Category Archives: brussels

Brussels’ bombings

Day 36 Page 2 “Brussels’ bombings”–Again, our hearts and souls are crushed by inconceivable violence.  There is no explanation.  Dead and wounded litter the byways of Brussels. There is no salve to heal the wounds of this insult to the human soul.  The dead are dead.  The wounded will live forever with their wounds.  The grieving will grieve without respite.  And never, never will this make sense.

I recall the opening quatrain of a poem by Emily Dickinson that seems to capture this complex, existential present (from “Last Night”)–

brussels bombingThe last Night that She lived

It was a Common Night

Except the Dying—this to Us

Made Nature different

It was a common day in Brussels, except for the dying—now everything is different.  We awaken to a different world, a sadder world, an ever more complicated world.  Oh that the elegant words of a poem could carry the dying away.

Alas, forgive me Lord, for I have sinned, for in my heart I respond to this violence with violence in my heart, wishing to crush the life from those who so blaspheme.  So, in me, blasphemy begets blasphemy and so goes the broken spiral of the Fall.  Forgive me Lord, for I know my sin only too well.

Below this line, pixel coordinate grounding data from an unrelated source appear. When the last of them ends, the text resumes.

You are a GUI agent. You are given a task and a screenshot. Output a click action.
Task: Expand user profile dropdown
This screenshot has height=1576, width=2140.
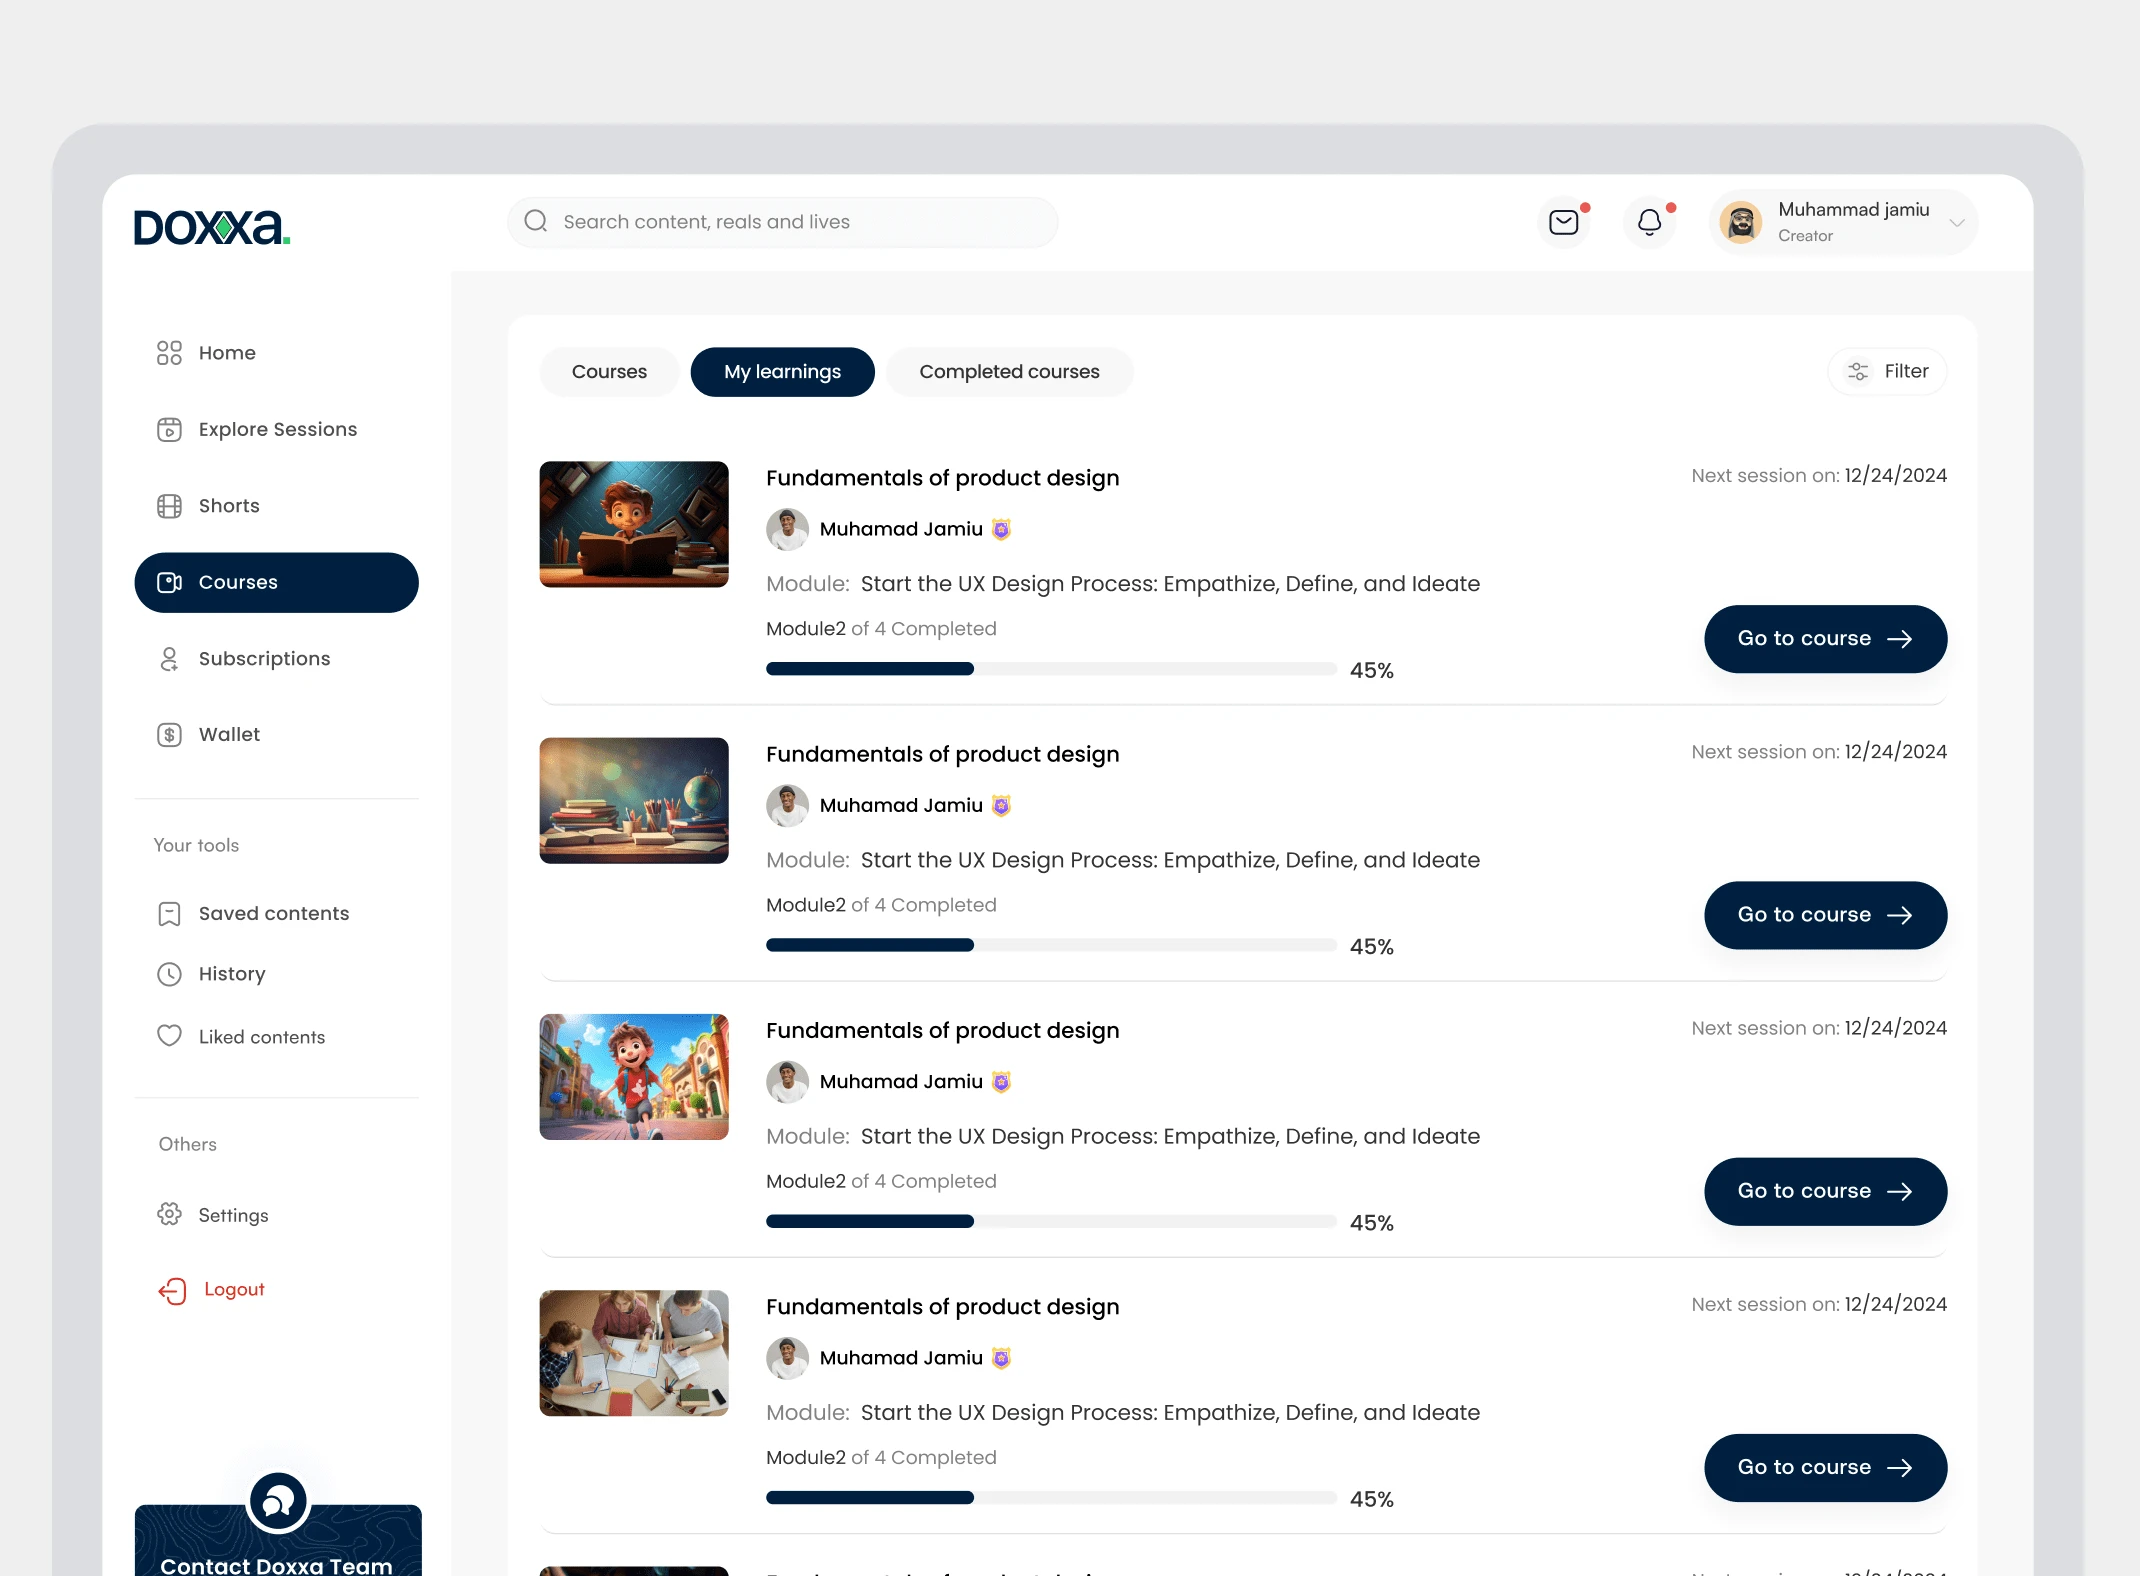click(x=1962, y=221)
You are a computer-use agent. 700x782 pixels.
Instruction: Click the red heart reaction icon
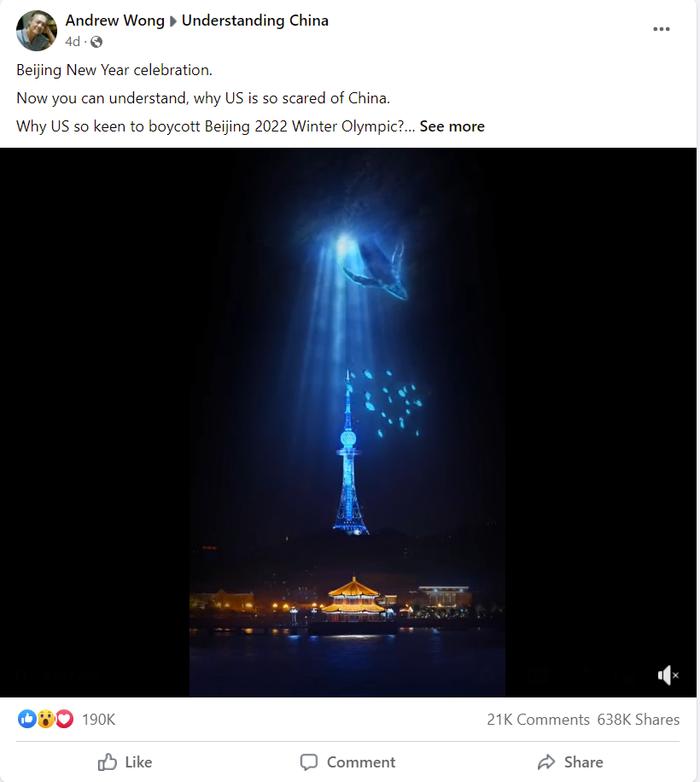click(64, 719)
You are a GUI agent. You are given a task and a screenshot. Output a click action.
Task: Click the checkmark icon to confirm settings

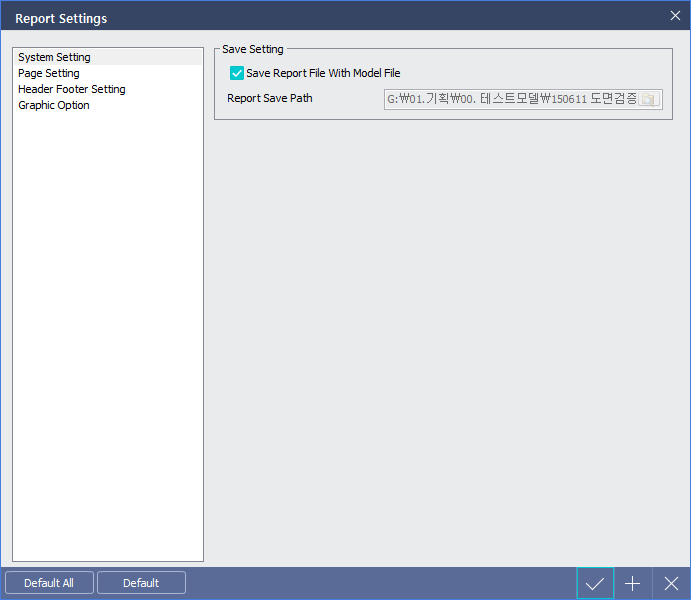pos(595,583)
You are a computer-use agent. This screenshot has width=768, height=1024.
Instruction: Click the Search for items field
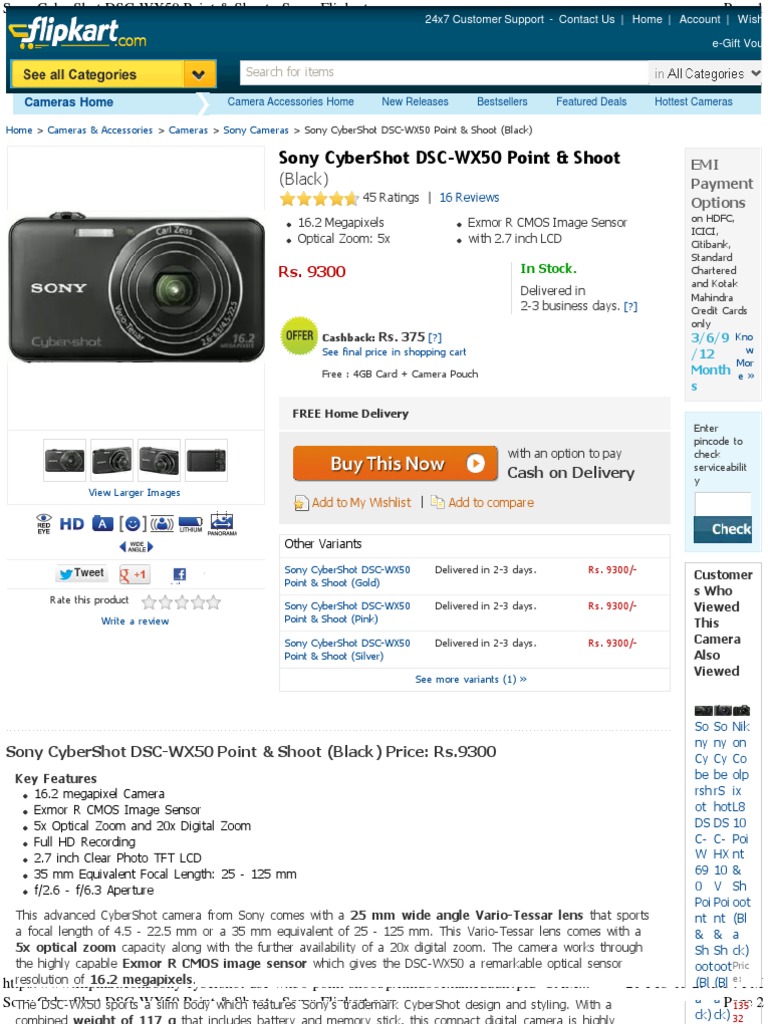[444, 72]
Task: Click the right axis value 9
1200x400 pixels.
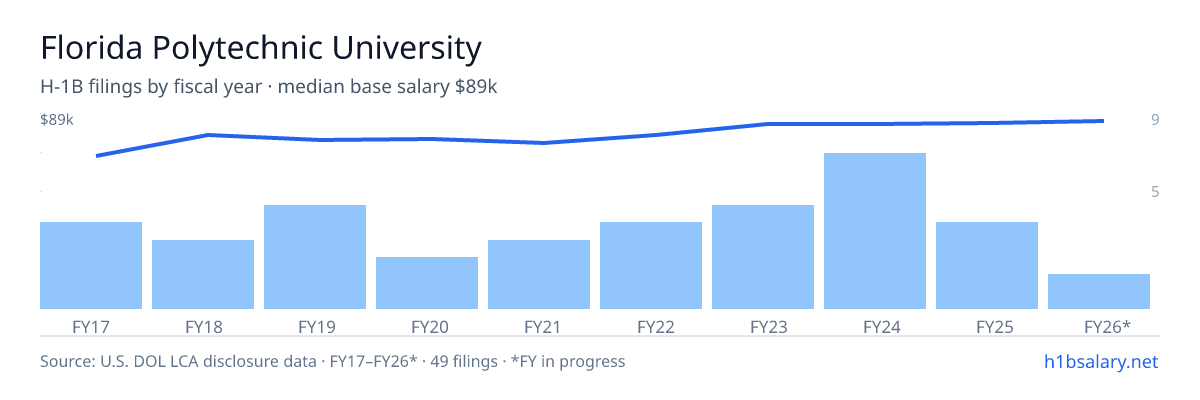Action: pos(1155,120)
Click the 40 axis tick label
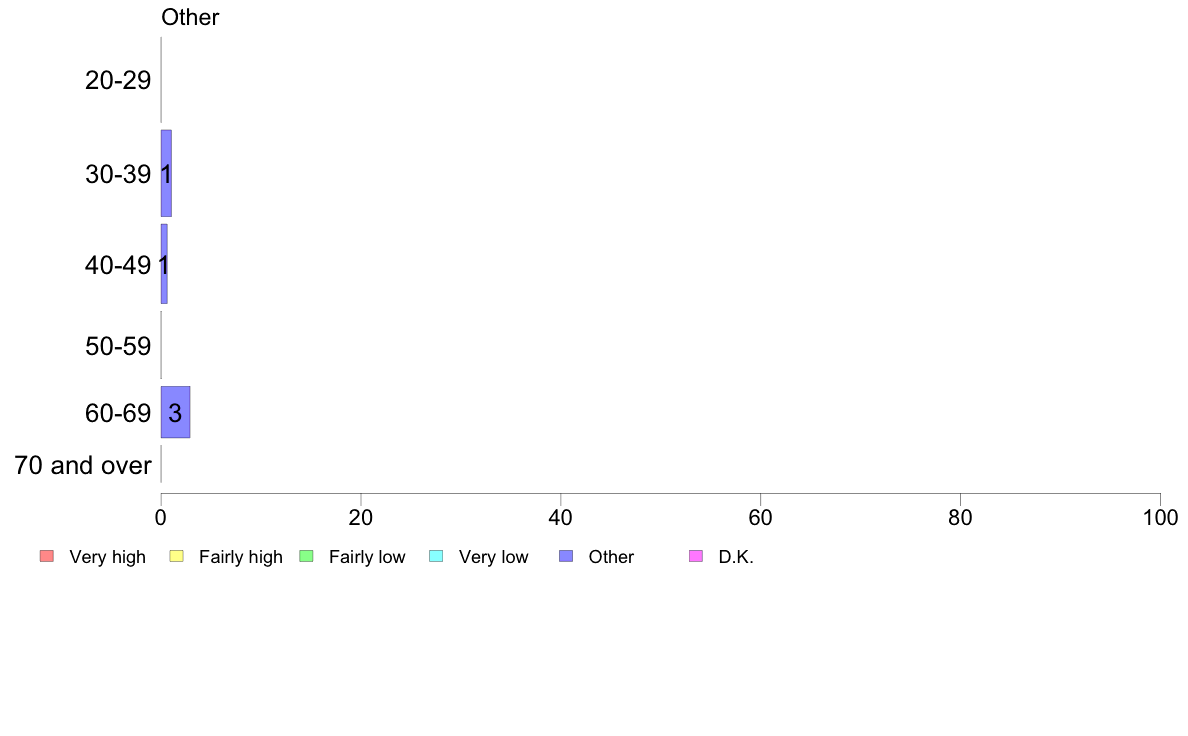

The Psalm appointed for this day in Holy Week offers a point for reflection:

Psalm 71:1-14

1 In you, O Lord, have I taken refuge; *
let me never be ashamed.

2 In your righteousness, deliver me and set me free; *
incline your ear to me and save me.

3 Be my strong rock, a castle to keep me safe; *
you are my crag and my stronghold.

4 Deliver me, my God, from the hand of the wicked, *
from the clutches of the evildoer and the oppressor.

5 For you are my hope, O Lord God, *
my confidence since I was young.

6 I have been sustained by you ever since I was born;
from my mother’s womb you have been my strength; *
my praise shall be always of you.

7 I have become a portent to many; *
but you are my refuge and my strength.

8 Let my mouth be full of your praise *
and your glory all the day long.

9 Do not cast me off in my old age; *
forsake me not when my strength fails.

10 For my enemies are talking against me, *
and those who lie in wait for my life take counsel together.

11 They say, “God has forsaken him;
go after him and seize him; *
because there is none who will save.”

12 O God, be not far from me; *
come quickly to help me, O my God.

13 Let those who set themselves against me be put to shame and be disgraced; *let those who seek to do me evil be covered with scorn and reproach.

14 But I shall always wait in patience, *
and shall praise you more and more.

Let me hear your words God.

Let me know your presence.

Let me embrace your patience.

Meanwhile, God, relieve me of the desire for human revenge even as I require human justice against those who acted with such callous disregard and arrogance against all humanity.